● **Requirement**: Please repeat, exactly as written, the line containing "You are a computer-use" and every line after it through the end of the records below, leaving out any pictures.

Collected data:

-.-.-

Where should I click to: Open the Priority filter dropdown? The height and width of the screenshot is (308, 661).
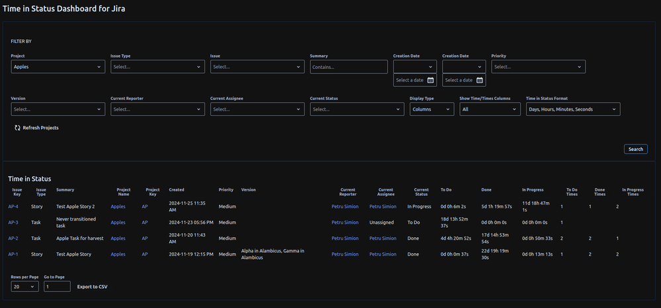click(538, 67)
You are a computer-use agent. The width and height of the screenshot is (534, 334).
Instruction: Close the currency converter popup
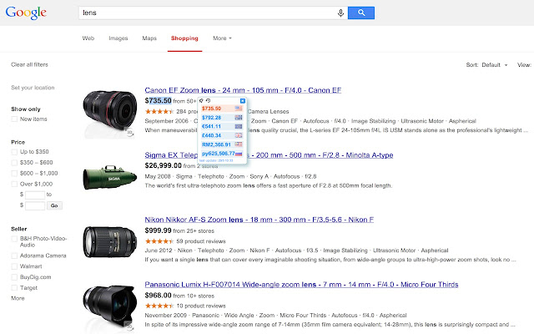coord(243,101)
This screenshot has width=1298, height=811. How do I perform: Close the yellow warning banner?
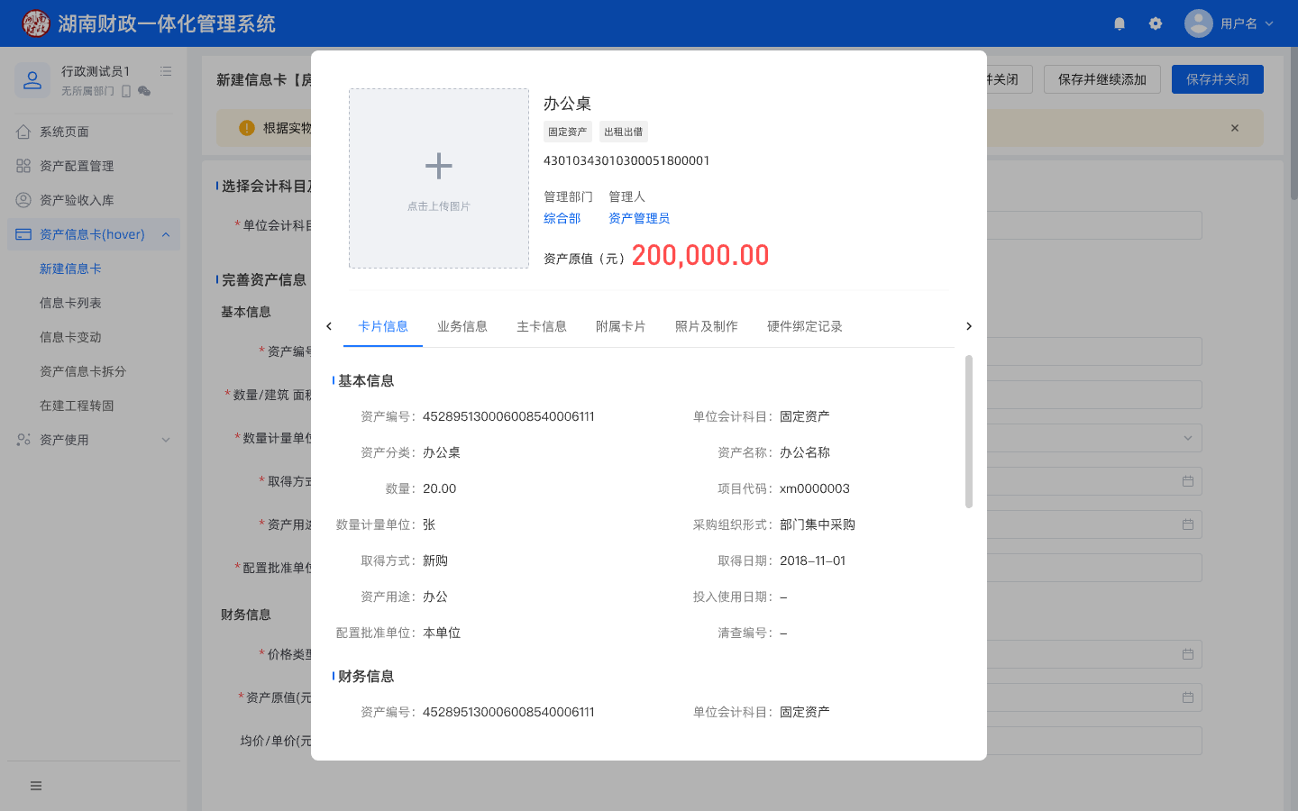pos(1235,128)
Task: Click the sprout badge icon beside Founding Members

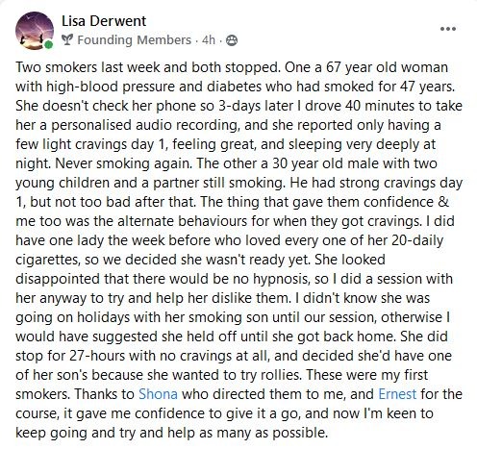Action: [67, 40]
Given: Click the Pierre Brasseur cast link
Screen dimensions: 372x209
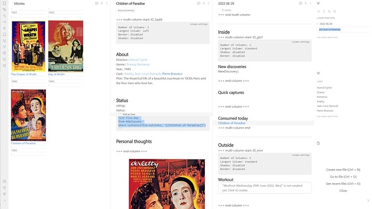Looking at the screenshot, I should click(172, 73).

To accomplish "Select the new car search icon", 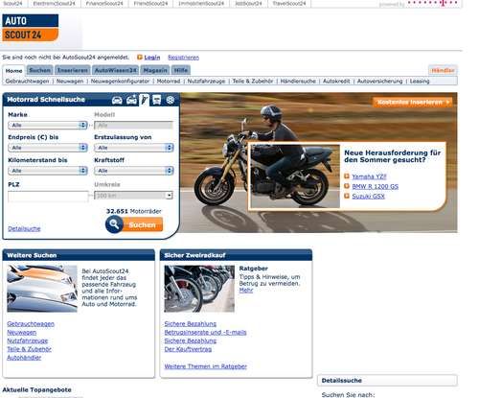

-.-.-

● **Response to the exercise**:
You are a computer-use agent. The width and height of the screenshot is (534, 334).
Instruction: Close the currency converter popup
coord(243,101)
This screenshot has width=1298, height=811. How do I perform: Close the yellow warning banner?
pos(1235,128)
Task: Click the sprout badge icon beside Founding Members

Action: [67, 40]
Given: Click the Pierre Brasseur cast link
Screen dimensions: 372x209
Looking at the screenshot, I should click(172, 73).

To accomplish "Select the new car search icon", 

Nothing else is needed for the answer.